Her photo is featured in the exhibition showing her with her young family (above), as well as a contemporary photograph taken by Vanley Burke (inset).

Like so many of her peers, she found a sense of purpose and identity in music and activism, getting involved in the resistance against apartheid and joining Rock Against Racism (RAR).

“It was the first time I experienced a sound system. You heard lots of punk bands, which I pretended I liked, but I didn’t really.

“I wore drainpipes and had safety pins as earrings. You had punk and reggae and these two went together with the anti-racism movement. It felt like you were part of something.”

After working as a nurse and then a health promotion officer, she went on to study fine art and is now a visual artist and maker, and also a founding member of Chapeltown Arts, a thriving community arts organisation.

Whyles has Jamaican roots and even though she didn’t visit the country until she was 28, she always felt a close bond with the island.

“My mother and grandmother talked a lot about Jamaica when I was growing up so it’s in my bones and part of who I am,” she says. “Jamaica is a small island but it has had a big impact around the world.
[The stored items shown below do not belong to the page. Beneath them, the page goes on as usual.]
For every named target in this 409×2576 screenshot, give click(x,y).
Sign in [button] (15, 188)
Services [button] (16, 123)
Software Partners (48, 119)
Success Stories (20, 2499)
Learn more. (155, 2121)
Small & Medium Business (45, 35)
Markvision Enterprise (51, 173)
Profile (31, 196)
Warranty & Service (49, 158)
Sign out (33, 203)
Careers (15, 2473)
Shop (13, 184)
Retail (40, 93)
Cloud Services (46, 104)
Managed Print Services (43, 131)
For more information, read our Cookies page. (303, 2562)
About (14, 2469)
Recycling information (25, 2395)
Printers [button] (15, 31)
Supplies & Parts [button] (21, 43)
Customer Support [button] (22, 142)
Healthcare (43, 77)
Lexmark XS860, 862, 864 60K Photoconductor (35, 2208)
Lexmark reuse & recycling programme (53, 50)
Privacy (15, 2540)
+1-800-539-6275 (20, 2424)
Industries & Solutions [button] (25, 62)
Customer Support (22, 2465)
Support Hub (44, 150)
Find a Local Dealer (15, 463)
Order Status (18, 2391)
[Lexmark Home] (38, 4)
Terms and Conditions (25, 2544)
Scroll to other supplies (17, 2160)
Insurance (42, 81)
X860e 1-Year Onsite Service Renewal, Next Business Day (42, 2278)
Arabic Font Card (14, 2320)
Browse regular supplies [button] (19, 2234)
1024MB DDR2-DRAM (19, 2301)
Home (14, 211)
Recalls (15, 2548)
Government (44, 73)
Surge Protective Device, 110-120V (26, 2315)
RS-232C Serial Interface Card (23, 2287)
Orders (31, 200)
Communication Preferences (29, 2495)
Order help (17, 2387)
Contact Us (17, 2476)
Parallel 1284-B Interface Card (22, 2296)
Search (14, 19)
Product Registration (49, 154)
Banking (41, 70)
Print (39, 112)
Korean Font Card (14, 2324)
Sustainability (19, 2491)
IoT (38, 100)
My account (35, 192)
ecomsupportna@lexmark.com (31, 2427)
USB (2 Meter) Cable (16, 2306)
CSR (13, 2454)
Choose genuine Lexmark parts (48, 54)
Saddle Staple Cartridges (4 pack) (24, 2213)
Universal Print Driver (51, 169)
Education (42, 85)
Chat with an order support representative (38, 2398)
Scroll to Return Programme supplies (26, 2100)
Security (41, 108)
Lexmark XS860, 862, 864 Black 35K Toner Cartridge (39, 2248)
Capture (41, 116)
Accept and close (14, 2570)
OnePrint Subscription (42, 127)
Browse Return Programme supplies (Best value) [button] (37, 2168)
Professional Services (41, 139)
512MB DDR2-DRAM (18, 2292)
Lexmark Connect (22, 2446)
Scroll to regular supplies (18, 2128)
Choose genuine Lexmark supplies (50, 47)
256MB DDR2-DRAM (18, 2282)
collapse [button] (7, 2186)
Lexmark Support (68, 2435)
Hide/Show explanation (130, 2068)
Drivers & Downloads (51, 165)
Obviously everyone has heard of Bob Marley and reggae but there is so much more including art, food, culture, athletics, and its impact has to be acknowledged and narrated, lest it be forgotten,” she says.

Which is why she feels the Rebellion to Romance exhibition is so important. “It’s about the continuation of our story because if we didn’t tell it, it would be lost. All you’d have is a bit about the riots. There wouldn’t be stories about people’s triumphs – and these stories need to be told.”